Puye Cliff Dwellings
Visiting the Puye Cliff Dwellings off of Highway 30, just west of Española and northwest of Santa Fe requires a $20 to $25 guided tour by a Santa Clara Puebloan. You can make reservations online or you can just show up and wait for the next open tour. There are four tours depending on availability. When my wife and I went in July of 2023, there was only one, the Puye Cliff Dwellings Mesa Top Tour (one hour). There’s also the Puye Cliff Dwellings Adventure Tour (two hours), the Puye Cliff Dwellings Tour (one hour), and the Roadrunner Trail (30 minutes). The Roadrunner’s actually $20.
The 2 hour Puye Cliff Dwellings Adventure Tour is the biggest picture and lets the visitor see the Puye Village, Mesa Top, and the Cliffside.
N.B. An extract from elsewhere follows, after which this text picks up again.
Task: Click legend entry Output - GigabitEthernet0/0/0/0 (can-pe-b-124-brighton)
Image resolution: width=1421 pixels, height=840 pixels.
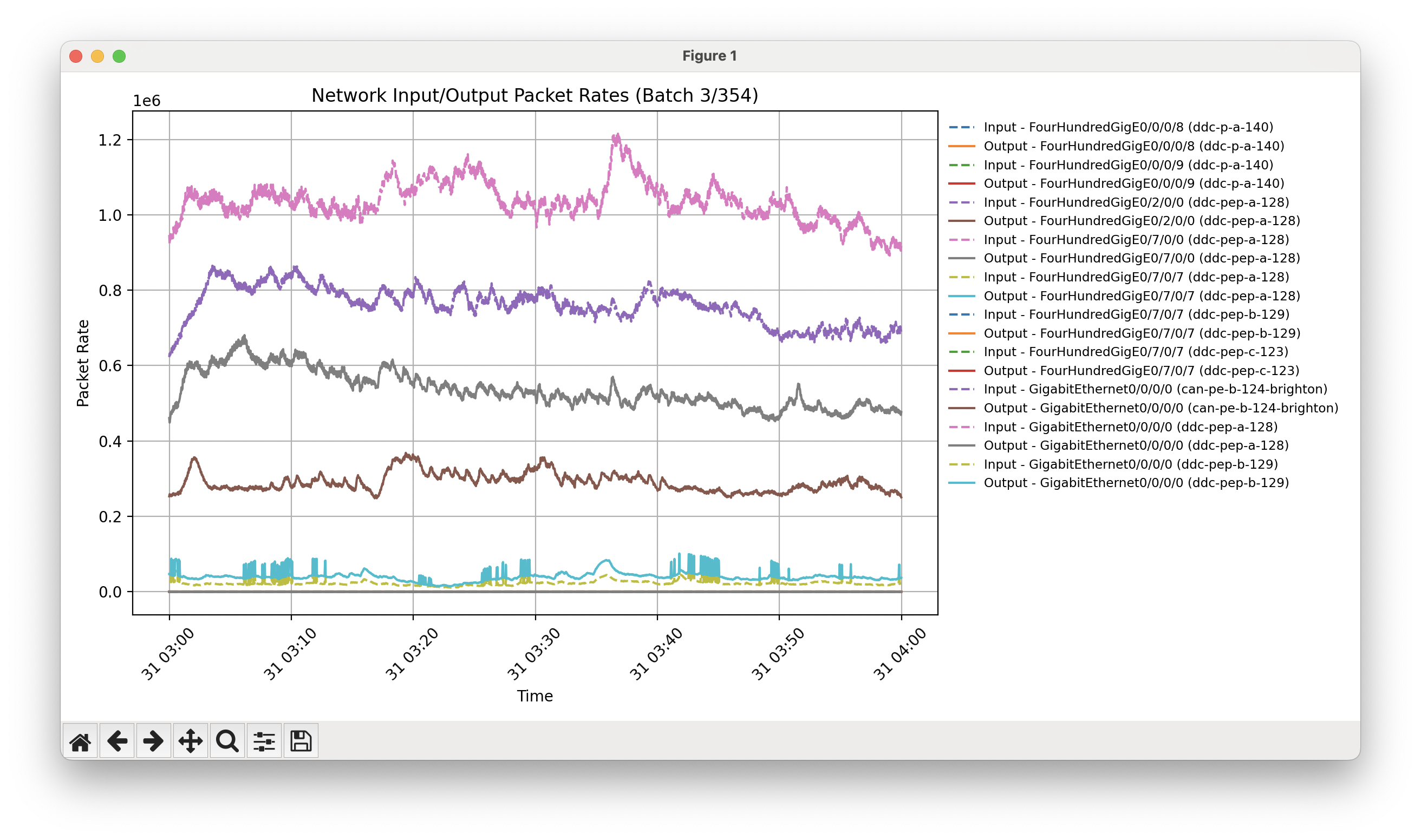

The 1 hour Mesa Top Tour lets you see the Puye Cliff Dwellings Mesa Top village with the kiva, the reconstructed section of the pueblo, and the spectacular views. You also have the option of going down the cliffs and seeing the cavates that were carved into the volcanic tuff.
The 1 hour Dwellings Tour lets you see the cliffside Cavates.
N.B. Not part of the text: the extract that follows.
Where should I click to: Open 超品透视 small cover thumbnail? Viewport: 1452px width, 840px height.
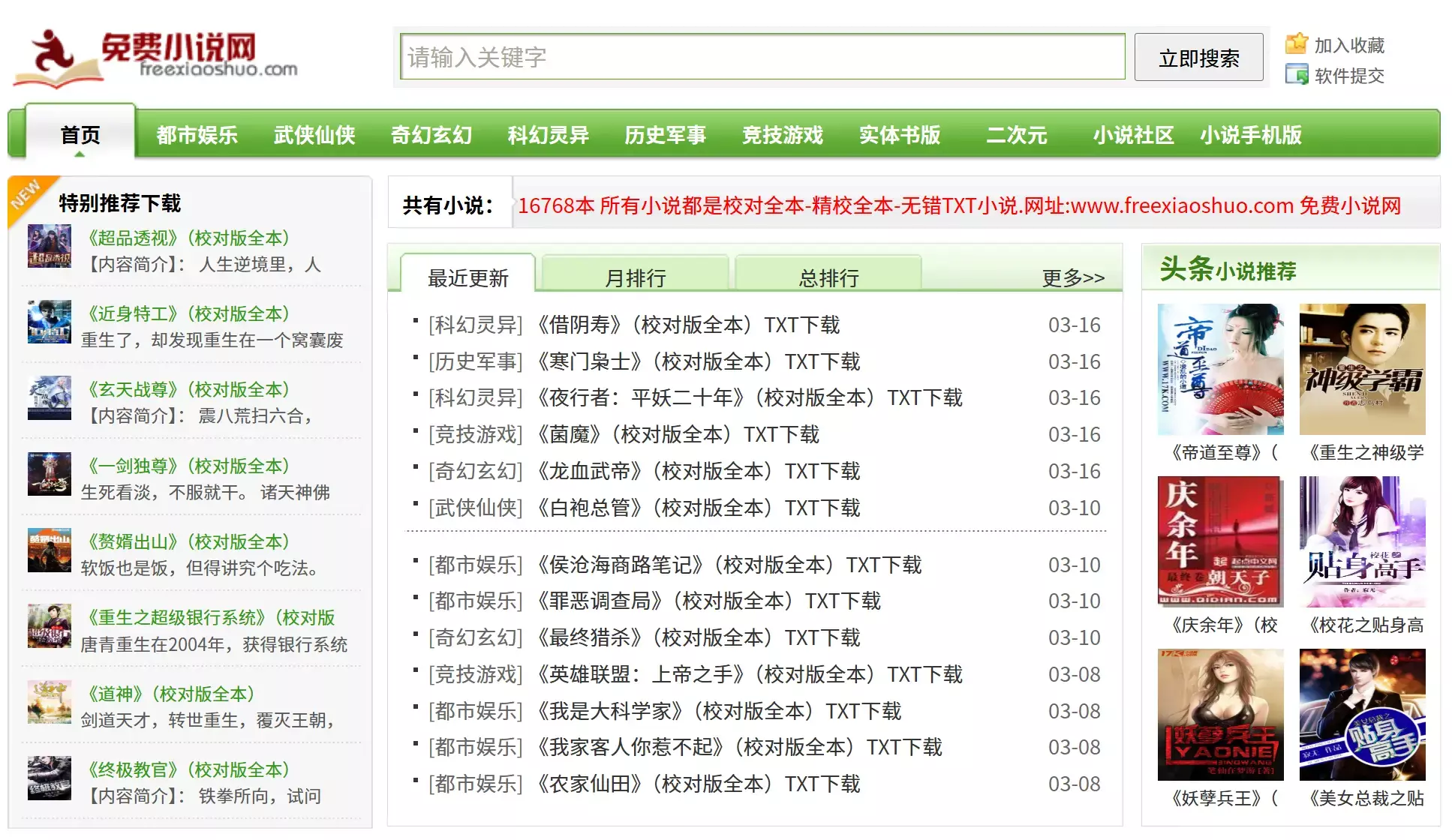[50, 246]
The 30 minute Roadrunner Trail lets a visitor also see the Cavates.
My wife and I really enjoyed the tour although if you have not been to Bandelier National Monument or Tsankawi, I would head to those places first. They are unguided and offer more freedom. Also, they’re not timed. The guide was knowledgeable on many things and the tour was interesting and fun and the views were phenomenal. Truly gorgeous views of the Rio Grande Valley and the Sangre De Christo Mountains across Española.
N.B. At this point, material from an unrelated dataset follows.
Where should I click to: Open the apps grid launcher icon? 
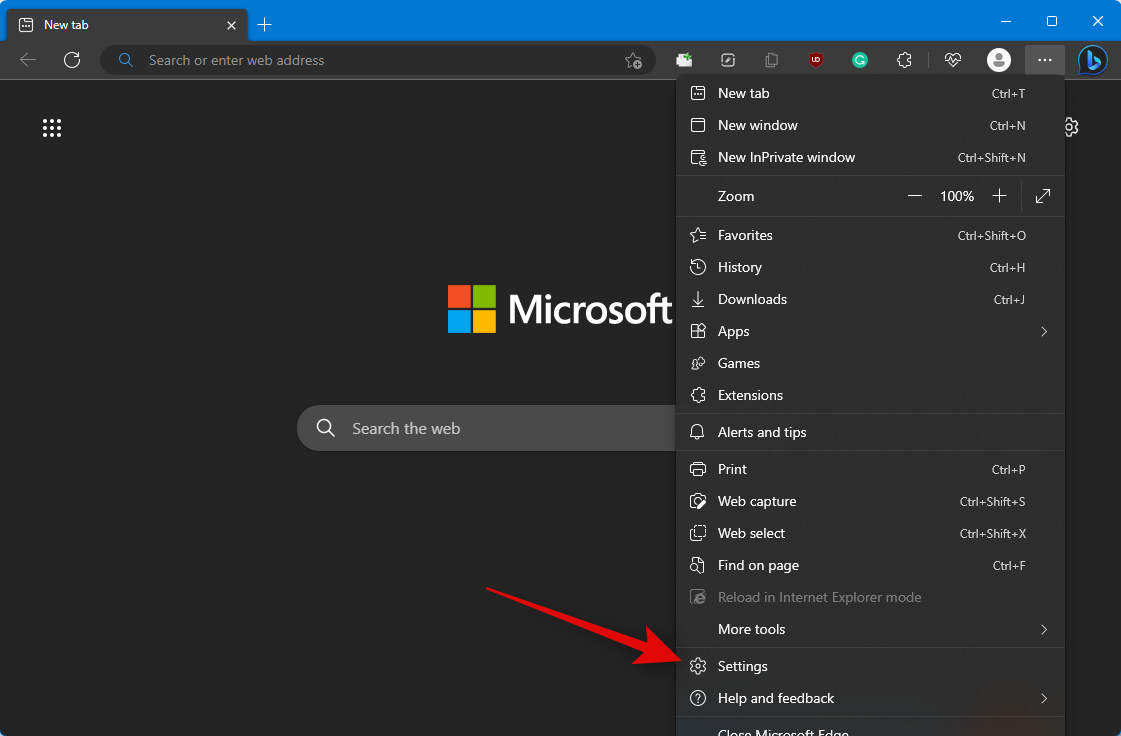click(52, 127)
Around 900 AD, the area that would become the Puye Cliff Dwellings were first inhabited by the early Puebloans. There had been Ancient Ones before them; Mammoth Eaters, Sloth Hunters, Sabertooth Tiger Survivors, but not until the pit house builders were there villages. But the ones who built Puye were most likely not the sole descendants of these first peoples. The newcomers in the 900s were probably early Mesa Verdeans who resented the Chacoan Anasazi’s rise to the west and fled the San Juan River for the Rio Grande and its tributaries. Eventually though, during the 14th century, 14,000 new migrants from the Mesa Verde Region of the Four Corners would settle in the Rio Grande Valley. Many of them, would land here, at the Puye Cliff Dwellings. Today, the people of the Santa Clara Pueblo claim these ruins as their ancestral homelands. For more on this story, check out my podcast episode over the migration in the American Southwest after the Anasazi Civil War: The Ancient Ones: Pueblos, Plazas, & The Rise of The Kachinas.
The Visitor Center is also a storied place. The 1930s Harvey House was built by the Fred Harvey Company in a sort of Pueblo Revival style that was popular in that time. It was a restaurant and small hotel that took people to the site long ago during the early years of vacationing to the area. In Winslow, Arizona, there is another Harvey House; the beautifully built and still going La Posada Hotel and Gardens. I had an absolutely delicious dinner of Bison Short Ribs and a fantastic drink to accompany it at La Posada. Today, the Harvey House at Puye is the gift shop as well as a small museum with facts and some artifacts.